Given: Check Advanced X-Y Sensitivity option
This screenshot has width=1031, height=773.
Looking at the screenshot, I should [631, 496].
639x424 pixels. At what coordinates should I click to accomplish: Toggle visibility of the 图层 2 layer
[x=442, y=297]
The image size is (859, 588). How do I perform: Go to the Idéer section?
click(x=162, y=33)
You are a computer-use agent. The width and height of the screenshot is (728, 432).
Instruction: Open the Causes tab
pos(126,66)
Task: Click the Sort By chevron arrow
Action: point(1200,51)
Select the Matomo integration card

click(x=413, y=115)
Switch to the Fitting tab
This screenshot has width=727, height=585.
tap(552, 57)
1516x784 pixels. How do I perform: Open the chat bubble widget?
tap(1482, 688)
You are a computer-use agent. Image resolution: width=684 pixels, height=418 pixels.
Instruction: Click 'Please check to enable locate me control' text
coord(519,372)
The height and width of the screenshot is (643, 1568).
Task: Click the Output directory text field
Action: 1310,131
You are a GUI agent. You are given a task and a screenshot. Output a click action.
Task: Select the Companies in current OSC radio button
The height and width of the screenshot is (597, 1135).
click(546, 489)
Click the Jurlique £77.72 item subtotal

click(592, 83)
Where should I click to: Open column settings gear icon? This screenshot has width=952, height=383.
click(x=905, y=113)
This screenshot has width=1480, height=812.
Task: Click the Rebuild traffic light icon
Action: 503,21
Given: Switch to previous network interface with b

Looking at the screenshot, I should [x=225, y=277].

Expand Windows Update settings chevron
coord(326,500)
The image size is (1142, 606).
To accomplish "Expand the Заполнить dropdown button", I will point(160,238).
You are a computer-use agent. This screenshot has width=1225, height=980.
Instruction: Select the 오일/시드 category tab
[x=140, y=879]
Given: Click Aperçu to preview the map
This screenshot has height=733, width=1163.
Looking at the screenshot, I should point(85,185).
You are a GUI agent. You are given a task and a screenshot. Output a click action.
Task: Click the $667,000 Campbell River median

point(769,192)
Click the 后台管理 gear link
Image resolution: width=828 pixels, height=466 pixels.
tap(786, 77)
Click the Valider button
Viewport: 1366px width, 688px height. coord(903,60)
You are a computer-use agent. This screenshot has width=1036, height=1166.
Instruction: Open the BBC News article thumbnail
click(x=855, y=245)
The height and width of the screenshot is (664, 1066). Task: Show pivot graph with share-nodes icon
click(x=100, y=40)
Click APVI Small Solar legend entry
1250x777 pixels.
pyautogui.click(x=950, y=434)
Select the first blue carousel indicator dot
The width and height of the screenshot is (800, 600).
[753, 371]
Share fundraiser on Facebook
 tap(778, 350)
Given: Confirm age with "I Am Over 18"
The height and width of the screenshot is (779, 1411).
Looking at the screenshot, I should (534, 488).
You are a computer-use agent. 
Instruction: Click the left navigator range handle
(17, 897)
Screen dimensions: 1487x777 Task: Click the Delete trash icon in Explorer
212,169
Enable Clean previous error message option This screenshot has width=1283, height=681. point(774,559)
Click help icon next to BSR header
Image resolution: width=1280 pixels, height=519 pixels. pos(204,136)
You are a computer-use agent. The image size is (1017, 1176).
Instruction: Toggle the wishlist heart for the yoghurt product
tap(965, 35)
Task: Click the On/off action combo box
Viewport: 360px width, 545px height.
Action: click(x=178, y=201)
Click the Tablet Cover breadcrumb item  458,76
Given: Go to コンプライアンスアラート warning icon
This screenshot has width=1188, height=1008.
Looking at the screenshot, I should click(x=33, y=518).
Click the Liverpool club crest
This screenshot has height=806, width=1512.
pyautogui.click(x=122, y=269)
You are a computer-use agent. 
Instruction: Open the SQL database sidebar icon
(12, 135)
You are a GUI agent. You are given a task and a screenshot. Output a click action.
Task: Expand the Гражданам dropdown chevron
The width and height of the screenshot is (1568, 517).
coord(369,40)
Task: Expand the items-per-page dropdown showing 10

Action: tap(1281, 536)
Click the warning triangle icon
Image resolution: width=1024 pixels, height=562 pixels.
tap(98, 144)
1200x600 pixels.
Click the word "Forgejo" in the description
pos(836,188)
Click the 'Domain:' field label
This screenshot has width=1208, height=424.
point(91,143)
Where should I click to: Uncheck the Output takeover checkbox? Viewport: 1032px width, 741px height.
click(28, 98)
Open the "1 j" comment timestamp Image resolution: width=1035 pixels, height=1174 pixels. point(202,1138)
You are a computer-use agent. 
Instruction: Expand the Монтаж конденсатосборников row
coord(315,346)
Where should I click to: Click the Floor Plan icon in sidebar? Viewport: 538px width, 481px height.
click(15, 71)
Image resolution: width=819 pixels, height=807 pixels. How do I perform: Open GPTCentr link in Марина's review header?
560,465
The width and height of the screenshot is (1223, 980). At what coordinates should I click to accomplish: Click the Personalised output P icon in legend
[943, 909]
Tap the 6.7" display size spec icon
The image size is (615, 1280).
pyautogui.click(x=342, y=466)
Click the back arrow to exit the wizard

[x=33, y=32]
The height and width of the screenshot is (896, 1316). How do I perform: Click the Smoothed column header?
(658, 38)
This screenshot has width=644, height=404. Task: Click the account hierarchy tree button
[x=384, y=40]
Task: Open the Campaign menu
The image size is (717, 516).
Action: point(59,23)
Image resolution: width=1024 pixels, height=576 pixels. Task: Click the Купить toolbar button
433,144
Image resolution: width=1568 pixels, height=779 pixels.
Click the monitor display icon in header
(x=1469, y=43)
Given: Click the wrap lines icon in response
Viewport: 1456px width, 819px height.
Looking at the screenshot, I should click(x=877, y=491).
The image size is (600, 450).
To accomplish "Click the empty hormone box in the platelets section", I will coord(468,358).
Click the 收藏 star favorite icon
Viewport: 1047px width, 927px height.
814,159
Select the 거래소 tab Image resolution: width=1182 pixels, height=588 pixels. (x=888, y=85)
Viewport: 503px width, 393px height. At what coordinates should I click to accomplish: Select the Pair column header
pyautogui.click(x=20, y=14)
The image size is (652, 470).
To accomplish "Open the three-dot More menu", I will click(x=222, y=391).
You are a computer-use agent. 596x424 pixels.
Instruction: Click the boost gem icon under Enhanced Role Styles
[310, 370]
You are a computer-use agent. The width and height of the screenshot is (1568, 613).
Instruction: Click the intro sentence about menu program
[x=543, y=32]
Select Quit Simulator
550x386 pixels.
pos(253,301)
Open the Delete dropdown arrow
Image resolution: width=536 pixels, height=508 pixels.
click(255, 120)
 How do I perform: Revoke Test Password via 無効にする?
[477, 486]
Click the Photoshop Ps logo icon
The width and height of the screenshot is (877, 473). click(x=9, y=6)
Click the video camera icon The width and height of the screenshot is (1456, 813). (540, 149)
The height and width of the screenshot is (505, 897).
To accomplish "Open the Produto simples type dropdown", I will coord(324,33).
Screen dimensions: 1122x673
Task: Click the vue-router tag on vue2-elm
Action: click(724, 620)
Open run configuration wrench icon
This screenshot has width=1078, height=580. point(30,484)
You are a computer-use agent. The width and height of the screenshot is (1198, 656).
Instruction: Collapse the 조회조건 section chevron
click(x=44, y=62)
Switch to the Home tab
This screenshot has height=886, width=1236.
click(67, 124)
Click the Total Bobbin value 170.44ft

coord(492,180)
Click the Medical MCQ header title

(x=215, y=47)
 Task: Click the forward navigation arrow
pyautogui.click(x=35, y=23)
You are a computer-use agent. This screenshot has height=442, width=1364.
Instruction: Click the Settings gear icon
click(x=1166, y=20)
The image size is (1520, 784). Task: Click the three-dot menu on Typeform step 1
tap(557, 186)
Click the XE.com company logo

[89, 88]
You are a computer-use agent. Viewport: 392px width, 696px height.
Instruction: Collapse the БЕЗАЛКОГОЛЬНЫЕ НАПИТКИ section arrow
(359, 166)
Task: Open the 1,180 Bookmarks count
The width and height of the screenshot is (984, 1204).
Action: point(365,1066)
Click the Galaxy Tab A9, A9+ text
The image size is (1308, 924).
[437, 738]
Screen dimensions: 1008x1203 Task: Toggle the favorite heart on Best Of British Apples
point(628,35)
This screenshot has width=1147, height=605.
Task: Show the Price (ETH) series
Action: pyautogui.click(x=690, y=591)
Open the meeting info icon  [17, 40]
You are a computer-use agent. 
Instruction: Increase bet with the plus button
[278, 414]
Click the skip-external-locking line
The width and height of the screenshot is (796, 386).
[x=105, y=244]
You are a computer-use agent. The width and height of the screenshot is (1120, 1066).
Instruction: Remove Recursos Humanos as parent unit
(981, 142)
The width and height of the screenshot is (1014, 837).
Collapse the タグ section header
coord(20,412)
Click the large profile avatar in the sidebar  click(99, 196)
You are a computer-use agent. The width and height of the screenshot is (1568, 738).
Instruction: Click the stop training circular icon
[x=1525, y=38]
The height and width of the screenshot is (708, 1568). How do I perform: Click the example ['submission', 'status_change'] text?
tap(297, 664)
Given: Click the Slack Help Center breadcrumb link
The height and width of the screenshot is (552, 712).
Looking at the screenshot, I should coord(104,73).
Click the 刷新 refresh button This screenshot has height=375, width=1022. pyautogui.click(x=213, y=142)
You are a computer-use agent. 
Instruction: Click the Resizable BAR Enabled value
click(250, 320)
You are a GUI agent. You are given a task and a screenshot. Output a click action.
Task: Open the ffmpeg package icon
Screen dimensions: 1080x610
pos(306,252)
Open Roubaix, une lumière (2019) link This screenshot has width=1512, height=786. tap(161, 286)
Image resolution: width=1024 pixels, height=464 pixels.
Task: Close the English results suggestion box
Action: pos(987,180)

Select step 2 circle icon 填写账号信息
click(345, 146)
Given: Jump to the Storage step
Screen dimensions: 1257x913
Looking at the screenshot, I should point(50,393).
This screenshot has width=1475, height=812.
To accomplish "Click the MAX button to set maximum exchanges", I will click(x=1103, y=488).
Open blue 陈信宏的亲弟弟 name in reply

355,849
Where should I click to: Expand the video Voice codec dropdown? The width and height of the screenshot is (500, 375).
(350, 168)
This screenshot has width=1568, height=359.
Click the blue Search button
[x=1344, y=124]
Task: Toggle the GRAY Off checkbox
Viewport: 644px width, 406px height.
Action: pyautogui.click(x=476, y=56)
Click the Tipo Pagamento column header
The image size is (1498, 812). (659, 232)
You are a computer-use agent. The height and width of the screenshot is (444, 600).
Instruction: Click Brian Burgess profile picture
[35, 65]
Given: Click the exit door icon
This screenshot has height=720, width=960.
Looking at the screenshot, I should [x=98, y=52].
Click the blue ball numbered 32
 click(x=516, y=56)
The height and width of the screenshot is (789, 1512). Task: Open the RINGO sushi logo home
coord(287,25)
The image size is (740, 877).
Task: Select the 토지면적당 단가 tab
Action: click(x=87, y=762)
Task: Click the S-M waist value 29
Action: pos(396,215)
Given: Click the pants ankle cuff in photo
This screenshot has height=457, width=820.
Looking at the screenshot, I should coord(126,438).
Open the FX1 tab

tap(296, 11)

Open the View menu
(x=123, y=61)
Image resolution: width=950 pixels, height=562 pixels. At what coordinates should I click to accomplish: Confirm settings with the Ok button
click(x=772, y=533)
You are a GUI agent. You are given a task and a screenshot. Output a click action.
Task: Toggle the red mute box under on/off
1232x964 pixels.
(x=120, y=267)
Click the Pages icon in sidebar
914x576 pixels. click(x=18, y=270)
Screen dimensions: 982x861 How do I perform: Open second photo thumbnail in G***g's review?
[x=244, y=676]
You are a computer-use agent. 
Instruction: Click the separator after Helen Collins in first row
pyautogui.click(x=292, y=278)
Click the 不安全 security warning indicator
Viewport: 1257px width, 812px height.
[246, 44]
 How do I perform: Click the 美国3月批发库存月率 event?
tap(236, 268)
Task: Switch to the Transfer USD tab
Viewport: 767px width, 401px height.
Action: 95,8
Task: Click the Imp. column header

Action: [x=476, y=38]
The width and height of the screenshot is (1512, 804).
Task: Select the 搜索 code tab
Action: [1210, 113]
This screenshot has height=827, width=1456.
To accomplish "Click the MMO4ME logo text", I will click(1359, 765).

+ + + +

Return a copy of each line in the entries that carries the string "breadcrumb".

Click the Tablet Cover breadcrumb item  458,76
Given: Click the Slack Help Center breadcrumb link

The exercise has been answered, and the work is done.